Check that all arrays have consistent first dimensions.

Checks whether all objects in arrays have the same shape or length.

Parameters

  • *arrays : list or tuple of input objects. Objects that will be checked for consistent length.

check_is_fitted

function check_is_fitted
val check_is_fitted :
  ?attributes:[`Arr of [>`ArrayLike] Np.Obj.t | `S of string | `StringList of string list] ->
  ?msg:string ->
  ?all_or_any:[`Callable of Py.Object.t | `PyObject of Py.Object.t] ->
  estimator:[>`BaseEstimator] Np.Obj.t ->
  unit ->
  Py.Object.t

Perform is_fitted validation for estimator.

Checks if the estimator is fitted by verifying the presence of fitted attributes (ending with a trailing underscore) and otherwise raises a NotFittedError with the given message.

This utility is meant to be used internally by estimators themselves, typically in their own predict / transform methods.

Parameters

  • estimator : estimator instance. estimator instance for which the check is performed.

  • attributes : str, list or tuple of str, default=None Attribute name(s) given as string or a list/tuple of strings

  • Eg.: ['coef_', 'estimator_', ...], 'coef_'

    If None, estimator is considered fitted if there exist an attribute that ends with a underscore and does not start with double underscore.

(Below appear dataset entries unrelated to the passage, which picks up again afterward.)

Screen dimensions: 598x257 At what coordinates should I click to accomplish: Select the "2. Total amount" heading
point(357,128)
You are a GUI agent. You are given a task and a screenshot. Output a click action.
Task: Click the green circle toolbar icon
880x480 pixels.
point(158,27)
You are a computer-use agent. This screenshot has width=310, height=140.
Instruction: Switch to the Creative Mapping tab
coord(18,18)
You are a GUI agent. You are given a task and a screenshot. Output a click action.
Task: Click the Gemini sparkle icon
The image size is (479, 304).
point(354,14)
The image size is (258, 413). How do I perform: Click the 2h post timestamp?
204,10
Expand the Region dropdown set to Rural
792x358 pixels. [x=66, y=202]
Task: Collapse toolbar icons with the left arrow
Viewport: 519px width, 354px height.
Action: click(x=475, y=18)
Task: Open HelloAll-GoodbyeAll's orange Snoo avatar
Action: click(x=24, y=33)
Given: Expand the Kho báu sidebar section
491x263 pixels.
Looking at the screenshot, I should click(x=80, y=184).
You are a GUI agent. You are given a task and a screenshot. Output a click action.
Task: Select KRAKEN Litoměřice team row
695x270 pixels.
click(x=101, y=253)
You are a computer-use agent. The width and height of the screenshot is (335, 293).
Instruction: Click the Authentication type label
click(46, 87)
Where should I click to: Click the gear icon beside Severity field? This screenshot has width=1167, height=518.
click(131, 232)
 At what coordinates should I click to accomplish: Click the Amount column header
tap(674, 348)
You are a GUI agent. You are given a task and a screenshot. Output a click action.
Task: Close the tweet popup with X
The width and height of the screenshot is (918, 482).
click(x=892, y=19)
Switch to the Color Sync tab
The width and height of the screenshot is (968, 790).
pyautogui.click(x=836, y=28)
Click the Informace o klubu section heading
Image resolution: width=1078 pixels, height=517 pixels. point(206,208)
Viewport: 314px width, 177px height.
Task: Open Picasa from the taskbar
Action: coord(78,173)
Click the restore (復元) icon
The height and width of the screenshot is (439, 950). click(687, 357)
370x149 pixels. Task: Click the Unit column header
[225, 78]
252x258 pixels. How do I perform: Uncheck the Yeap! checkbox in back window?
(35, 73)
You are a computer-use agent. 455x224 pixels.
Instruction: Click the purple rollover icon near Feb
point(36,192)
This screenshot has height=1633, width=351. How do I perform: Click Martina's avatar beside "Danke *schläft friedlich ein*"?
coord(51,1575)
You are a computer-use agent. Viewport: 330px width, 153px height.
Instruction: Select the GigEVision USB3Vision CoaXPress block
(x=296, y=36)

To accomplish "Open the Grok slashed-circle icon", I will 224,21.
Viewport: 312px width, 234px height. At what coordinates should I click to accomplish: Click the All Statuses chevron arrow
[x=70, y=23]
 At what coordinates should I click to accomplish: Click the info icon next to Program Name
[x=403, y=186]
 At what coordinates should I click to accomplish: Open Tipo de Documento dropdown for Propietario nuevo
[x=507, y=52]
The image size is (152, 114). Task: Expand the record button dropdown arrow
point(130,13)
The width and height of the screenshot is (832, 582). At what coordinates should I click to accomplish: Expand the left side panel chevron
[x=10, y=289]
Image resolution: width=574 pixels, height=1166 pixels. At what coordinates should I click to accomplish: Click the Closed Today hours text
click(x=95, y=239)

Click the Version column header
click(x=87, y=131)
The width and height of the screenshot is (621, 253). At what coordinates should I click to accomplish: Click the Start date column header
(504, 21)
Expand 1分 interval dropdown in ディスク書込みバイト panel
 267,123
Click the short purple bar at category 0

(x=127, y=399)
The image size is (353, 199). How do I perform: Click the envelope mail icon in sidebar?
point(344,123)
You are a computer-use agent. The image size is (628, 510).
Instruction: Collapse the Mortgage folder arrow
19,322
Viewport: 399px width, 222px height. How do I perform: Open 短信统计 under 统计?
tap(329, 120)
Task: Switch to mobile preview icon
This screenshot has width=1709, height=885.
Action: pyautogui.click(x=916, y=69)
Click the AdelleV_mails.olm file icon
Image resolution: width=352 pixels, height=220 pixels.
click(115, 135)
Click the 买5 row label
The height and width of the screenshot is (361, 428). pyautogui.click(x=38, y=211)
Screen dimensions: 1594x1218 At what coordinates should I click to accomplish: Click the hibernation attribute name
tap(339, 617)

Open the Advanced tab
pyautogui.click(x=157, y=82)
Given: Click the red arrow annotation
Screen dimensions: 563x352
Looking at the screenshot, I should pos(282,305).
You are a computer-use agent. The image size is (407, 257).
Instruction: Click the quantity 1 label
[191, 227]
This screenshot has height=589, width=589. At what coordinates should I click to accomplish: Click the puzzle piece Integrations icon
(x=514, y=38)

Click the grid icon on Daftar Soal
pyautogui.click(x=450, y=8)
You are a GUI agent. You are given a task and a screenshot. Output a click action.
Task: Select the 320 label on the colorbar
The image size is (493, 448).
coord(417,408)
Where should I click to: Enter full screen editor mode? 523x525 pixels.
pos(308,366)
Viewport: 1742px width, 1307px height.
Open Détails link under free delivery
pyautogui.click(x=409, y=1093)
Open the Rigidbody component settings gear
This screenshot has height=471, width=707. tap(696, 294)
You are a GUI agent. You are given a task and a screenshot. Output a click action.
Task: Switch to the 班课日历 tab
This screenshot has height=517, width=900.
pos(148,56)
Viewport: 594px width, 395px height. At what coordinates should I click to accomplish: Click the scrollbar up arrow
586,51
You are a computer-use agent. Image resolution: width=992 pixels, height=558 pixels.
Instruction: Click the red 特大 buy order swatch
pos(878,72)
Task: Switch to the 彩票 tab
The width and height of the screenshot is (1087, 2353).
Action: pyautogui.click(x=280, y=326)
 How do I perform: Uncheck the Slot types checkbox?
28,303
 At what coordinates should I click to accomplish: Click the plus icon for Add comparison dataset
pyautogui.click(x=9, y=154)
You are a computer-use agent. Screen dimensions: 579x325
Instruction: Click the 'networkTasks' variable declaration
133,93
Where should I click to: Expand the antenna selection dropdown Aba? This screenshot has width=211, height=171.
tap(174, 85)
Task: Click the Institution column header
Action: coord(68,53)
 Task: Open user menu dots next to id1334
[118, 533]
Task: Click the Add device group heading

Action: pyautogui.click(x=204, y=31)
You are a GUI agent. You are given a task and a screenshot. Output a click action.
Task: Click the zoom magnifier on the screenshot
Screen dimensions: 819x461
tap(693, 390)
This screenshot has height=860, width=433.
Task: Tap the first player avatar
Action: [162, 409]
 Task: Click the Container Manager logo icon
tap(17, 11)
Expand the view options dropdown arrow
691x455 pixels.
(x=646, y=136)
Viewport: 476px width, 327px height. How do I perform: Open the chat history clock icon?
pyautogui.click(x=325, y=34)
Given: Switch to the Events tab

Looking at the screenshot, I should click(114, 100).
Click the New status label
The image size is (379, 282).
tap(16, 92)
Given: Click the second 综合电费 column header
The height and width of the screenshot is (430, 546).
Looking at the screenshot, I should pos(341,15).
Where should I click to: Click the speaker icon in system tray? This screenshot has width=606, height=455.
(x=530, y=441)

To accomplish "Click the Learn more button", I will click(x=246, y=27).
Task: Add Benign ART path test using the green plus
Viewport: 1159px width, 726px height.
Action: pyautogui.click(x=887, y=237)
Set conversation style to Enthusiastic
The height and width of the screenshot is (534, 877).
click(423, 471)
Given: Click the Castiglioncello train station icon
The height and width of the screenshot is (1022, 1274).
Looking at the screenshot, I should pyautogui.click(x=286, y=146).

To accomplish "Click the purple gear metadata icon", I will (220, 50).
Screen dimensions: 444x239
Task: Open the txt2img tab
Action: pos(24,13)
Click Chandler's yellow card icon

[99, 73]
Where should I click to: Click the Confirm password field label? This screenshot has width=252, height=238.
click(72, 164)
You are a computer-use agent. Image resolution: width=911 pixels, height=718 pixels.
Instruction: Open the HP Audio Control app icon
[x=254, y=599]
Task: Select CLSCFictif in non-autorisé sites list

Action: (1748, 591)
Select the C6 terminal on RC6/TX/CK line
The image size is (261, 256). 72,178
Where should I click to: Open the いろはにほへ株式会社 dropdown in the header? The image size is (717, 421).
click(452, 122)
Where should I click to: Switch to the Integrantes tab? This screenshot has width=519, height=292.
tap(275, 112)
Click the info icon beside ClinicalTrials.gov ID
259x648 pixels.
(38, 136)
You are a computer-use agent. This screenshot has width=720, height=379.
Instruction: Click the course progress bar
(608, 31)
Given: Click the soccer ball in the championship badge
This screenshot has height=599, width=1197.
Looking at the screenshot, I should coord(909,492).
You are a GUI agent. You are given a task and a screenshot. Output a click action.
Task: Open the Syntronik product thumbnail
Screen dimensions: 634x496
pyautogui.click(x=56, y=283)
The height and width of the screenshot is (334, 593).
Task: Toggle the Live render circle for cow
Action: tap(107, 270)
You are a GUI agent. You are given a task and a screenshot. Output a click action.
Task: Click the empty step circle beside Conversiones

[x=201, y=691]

  • msg : string The default error message is, 'This %(name)s instance is not fitted yet. Call 'fit' with appropriate arguments before using this estimator.'

    For custom messages if '%(name)s' is present in the message string, it is substituted for the estimator name.

  • Eg. : 'Estimator, %(name)s, must be fitted before sparsifying'.

  • all_or_any : callable, {all, any}, default all Specify whether all or any of the given attributes must exist.

Returns

None

Raises

NotFittedError If the attributes are not found.

check_random_state

function check_random_state
val check_random_state :
  [`Optional of [`I of int | `None] | `RandomState of Py.Object.t] ->
  Py.Object.t

Turn seed into a np.random.RandomState instance

Parameters

  • seed : None | int | instance of RandomState If seed is None, return the RandomState singleton used by np.random. If seed is an int, return a new RandomState instance seeded with seed. If seed is already a RandomState instance, return it. Otherwise raise ValueError.

class_distribution

function class_distribution
val class_distribution :
  ?sample_weight:[>`ArrayLike] Np.Obj.t ->
  y:[`Arr of [>`ArrayLike] Np.Obj.t | `Sparse_matrix_of_size of Py.Object.t] ->
  unit ->
  (Py.Object.t * Py.Object.t * Py.Object.t)

Compute class priors from multioutput-multiclass target data

Parameters

  • y : array like or sparse matrix of size (n_samples, n_outputs) The labels for each example.

  • sample_weight : array-like of shape (n_samples,), default=None Sample weights.

Returns

  • classes : list of size n_outputs of arrays of size (n_classes,) List of classes for each column.

  • n_classes : list of integers of size n_outputs Number of classes in each column

  • class_prior : list of size n_outputs of arrays of size (n_classes,) Class distribution of each column.